===== Text excerpt =====

I think that basically covers the tip of the iceberg. ;) All in all, God is amazing in His Authorship, not only in His precious Word, but in our lives as well. He's the ultimate Adventure, and I can't wait to see what happens tomorrow!
Thursday, October 2, 2008
I really thought I would be better at updating this blog, but I guess I'm not that great about it. I really need to just set aside some time every week to write out what's been going on. I'll work on that.
Next week is Fall Break! I'm so incredibly excited that I've already been in vacation mode since the beginning of this week. It's been hard to get the motivation to do my work, and even more so to actually go to class!
Last time I updated, it was before my birthday. Thanks to all for the cards and love on Facebook. It was a truly great day filled with laughter, memories, and friends. Of course, I cried, just because the girls gave me a great day that I'll remember for the rest of my life. Here's a quick synopsis of my day (from another diary):
My birthday was a blast! I woke up to a wall of toilet paper and balloons spilling into my room from the doorway. Some very michevious hallmates got up extra early (and I'm a fairly early riser, too!) to put that all together. I was so surprised and it was a great time as they laughed their heads off watching me trying to figure out how in the WORLD I was going to get OUT of my room.

===== Data entries =====

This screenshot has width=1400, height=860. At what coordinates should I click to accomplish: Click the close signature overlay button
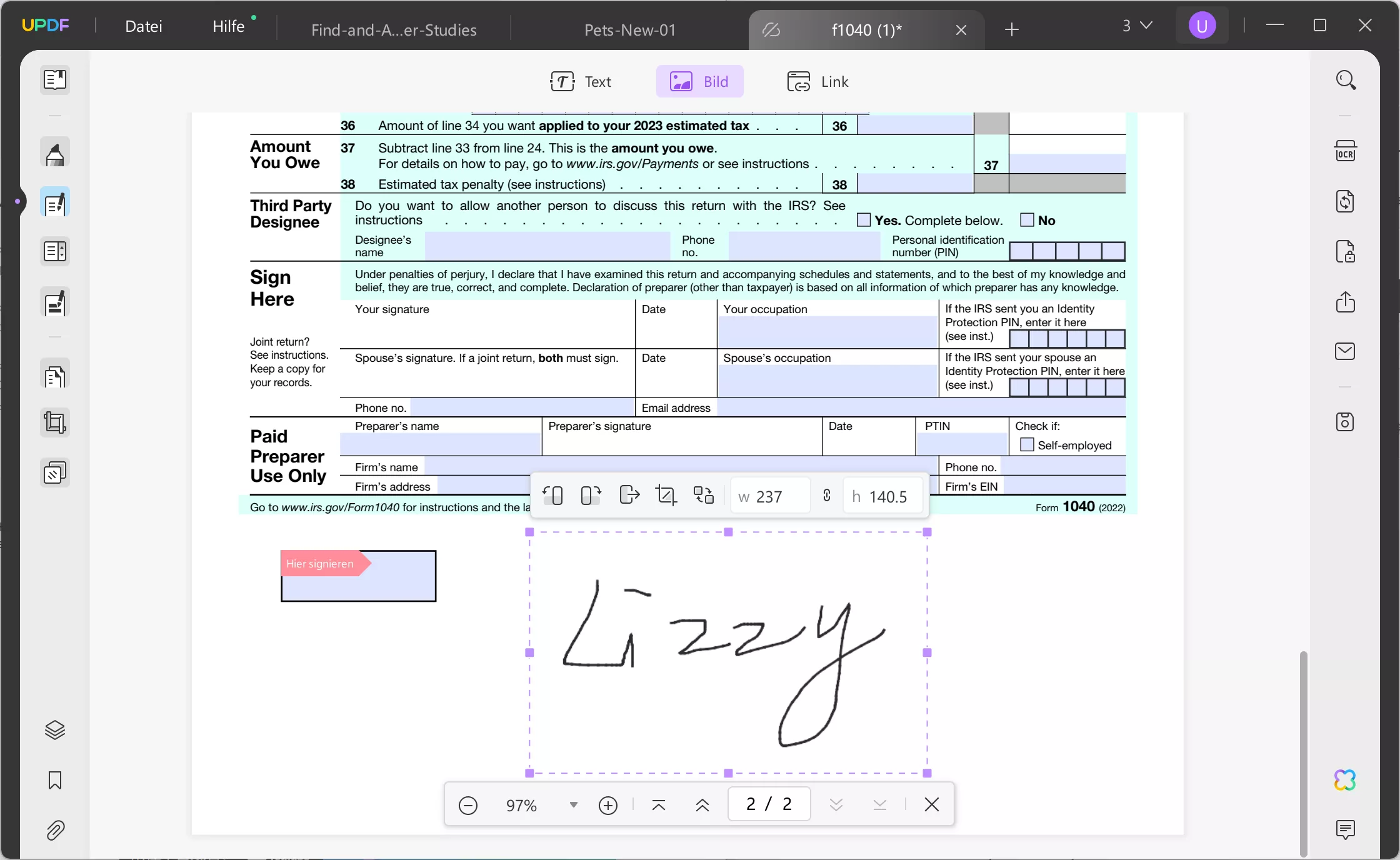click(930, 805)
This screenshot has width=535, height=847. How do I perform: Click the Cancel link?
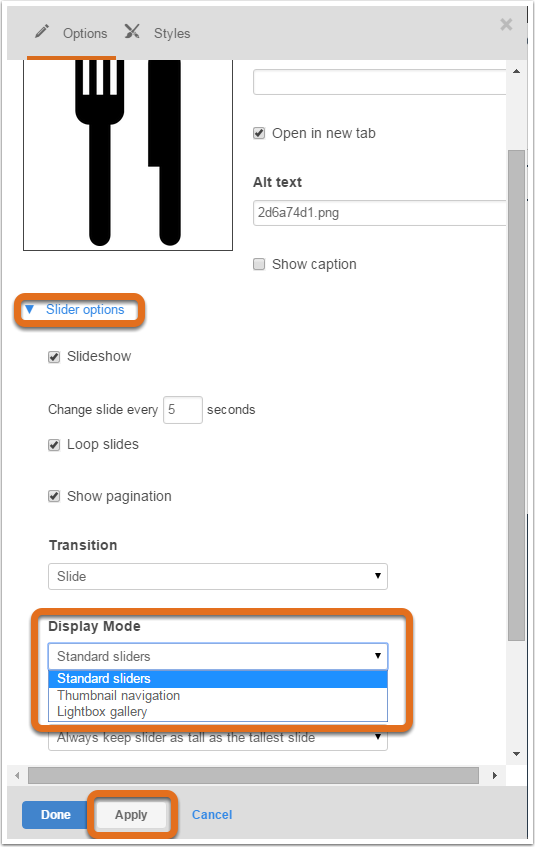[x=212, y=815]

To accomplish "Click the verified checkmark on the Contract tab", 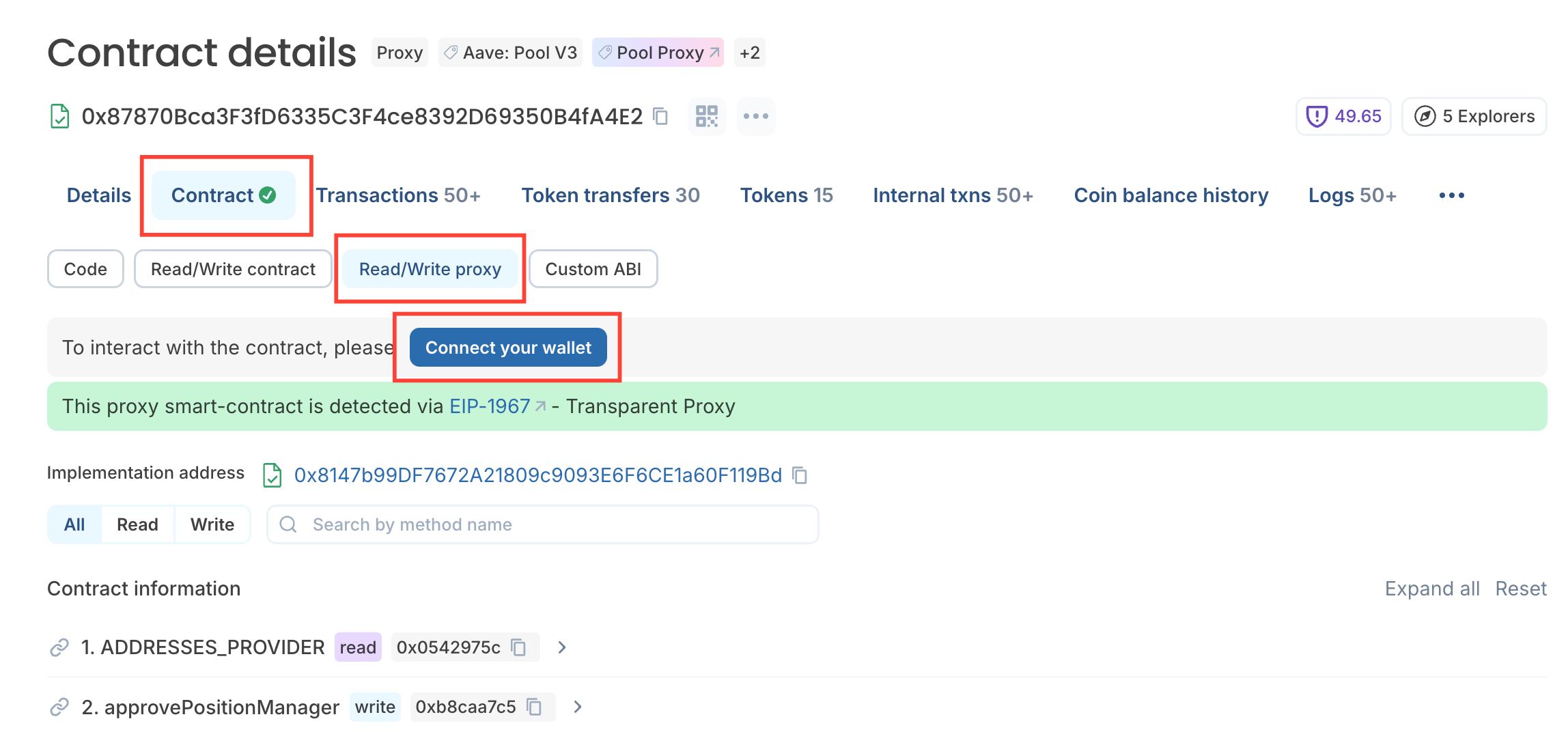I will (x=267, y=195).
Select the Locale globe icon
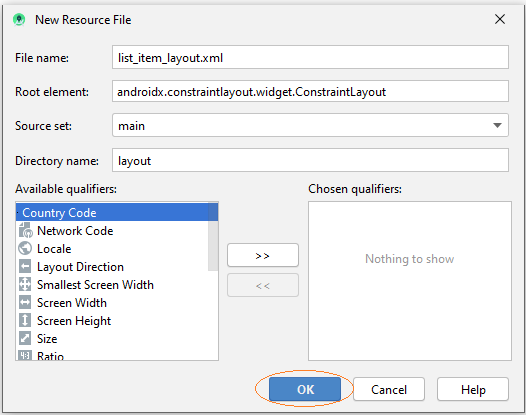 click(25, 249)
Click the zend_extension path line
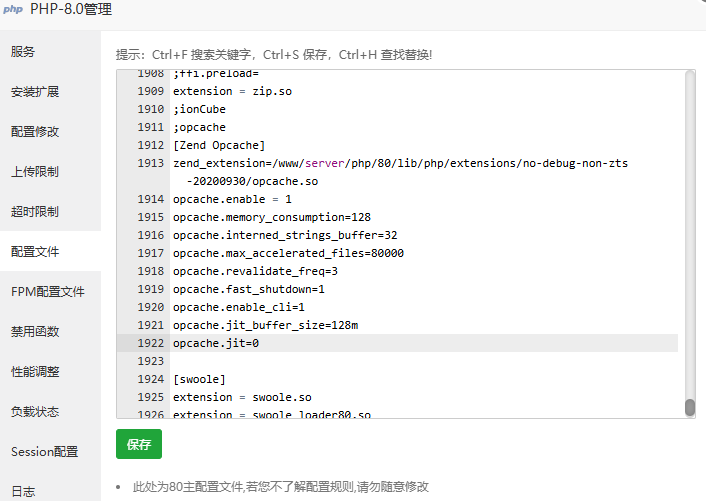706x501 pixels. click(x=400, y=163)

=====

**What is asked**
1 – In the blog post, what did the writer wake up to on the morning of the birthday?
2 – Copy out the stretch of the blog post from "I think that" through "what happens tomorrow!".

**Task answers**
1 – A wall of toilet paper and balloons spilling into the room from the doorway.

2 –
I think that basically covers the tip of the iceberg. ;) All in all, God is amazing in His Authorship, not only in His precious Word, but in our lives as well. He's the ultimate Adventure, and I can't wait to see what happens tomorrow!